As BOWLER perceptively points out in Life's Splendid Drama, historians of biology have largely concentrated on studying the debates centered around natural selection and heredity in the period between 1859 and 1940, while the most dominant project among practising evolutionary biologists during that same period was the reconstruction of the tree of life being undertaken by morphologists, paleontologists and biogeographers. In partly rectifying this skewed vision, Bowler has presented an often illuminating account of early Twentieth Century biology in Britain, as biologists manuvered to remove any taint of the perceived amateurism of old-fashioned field naturalism. In so doing, Bowler raises oft-omitted figures such as Edwin Ray Lankester into the spotlight. Lankester (like Huxley and Foster) was particularly involved in reforming biological education in light of the developing evolutionary and experimental paradigms, and indeed often sparred with Bastian. He remains a surprisingly neglected figure in the history of biology.

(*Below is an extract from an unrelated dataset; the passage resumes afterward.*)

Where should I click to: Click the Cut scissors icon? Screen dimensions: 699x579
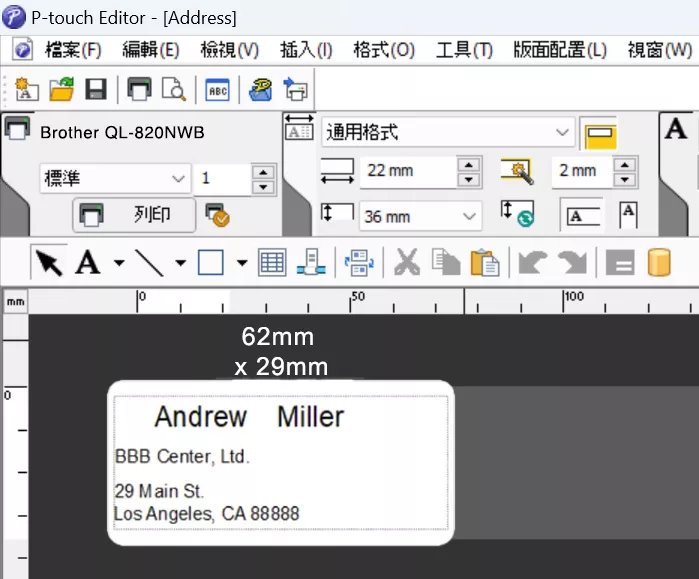406,263
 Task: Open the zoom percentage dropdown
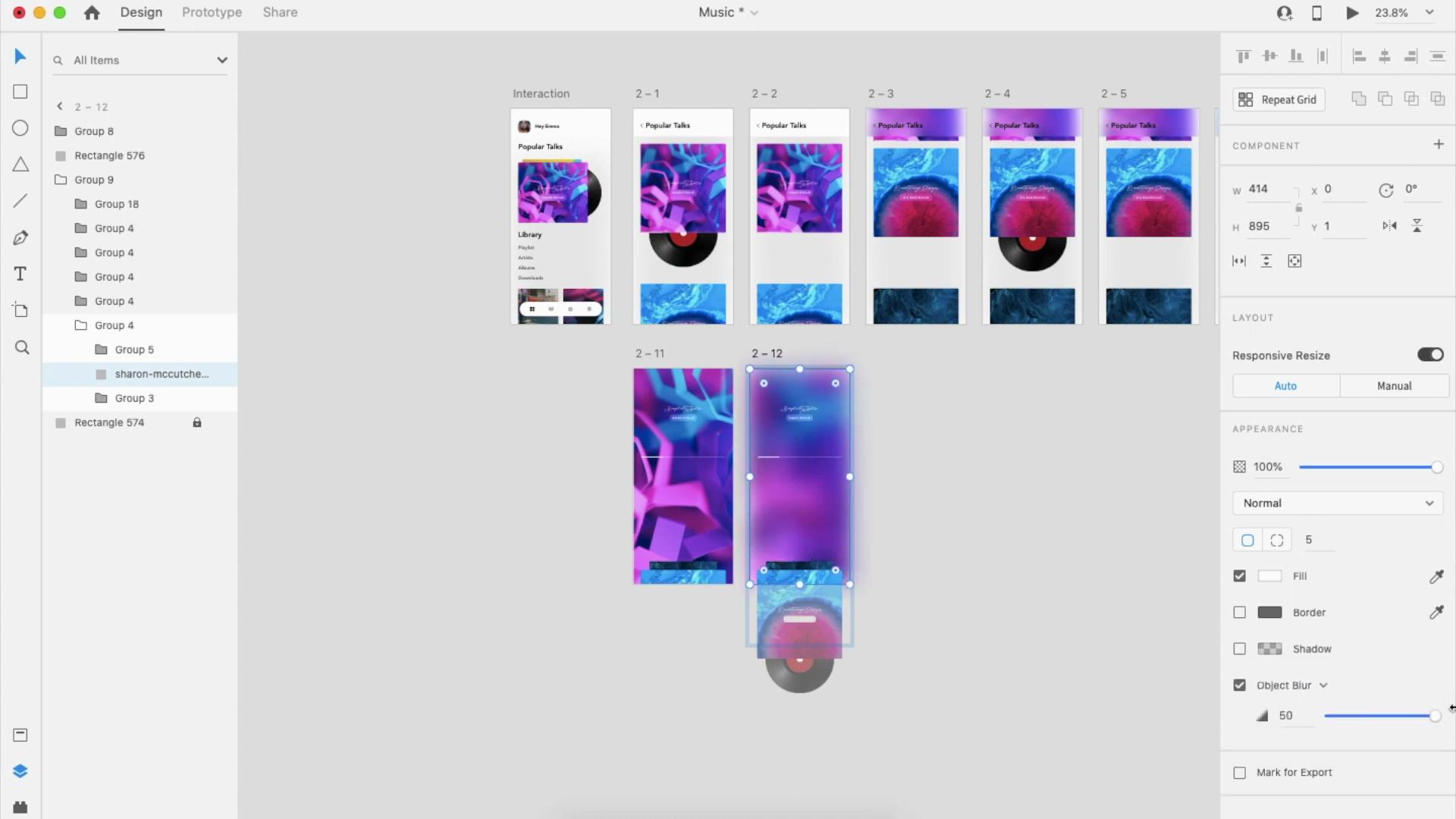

It comes as no surprise that biological studies within Ireland have received relatively little attention - as indeed has the history of Irish science in general. The collection of papers edited by FOSTER aims to remedy this, yet largely concerns itself with accounts of the major personalities within areas such as ornithology, mammalogy and ichthyology. While the rich tradition of natural history within the island is highlighted, we receive little illumination as to the laboratory-based sciences that must have been occurring in the second city of the Empire.
As can be seen above, the current literature can be woven into a somewhat continuous narrative that highlights the scientific and cultural context of the development of Britsh biology, and the overall changes in interests and ideas. The reader seeking a single work that exhaustively examines these (and other) themes within British biology is currently searching in vain, and it can only be hoped that the coming years will see the publication of such a volume.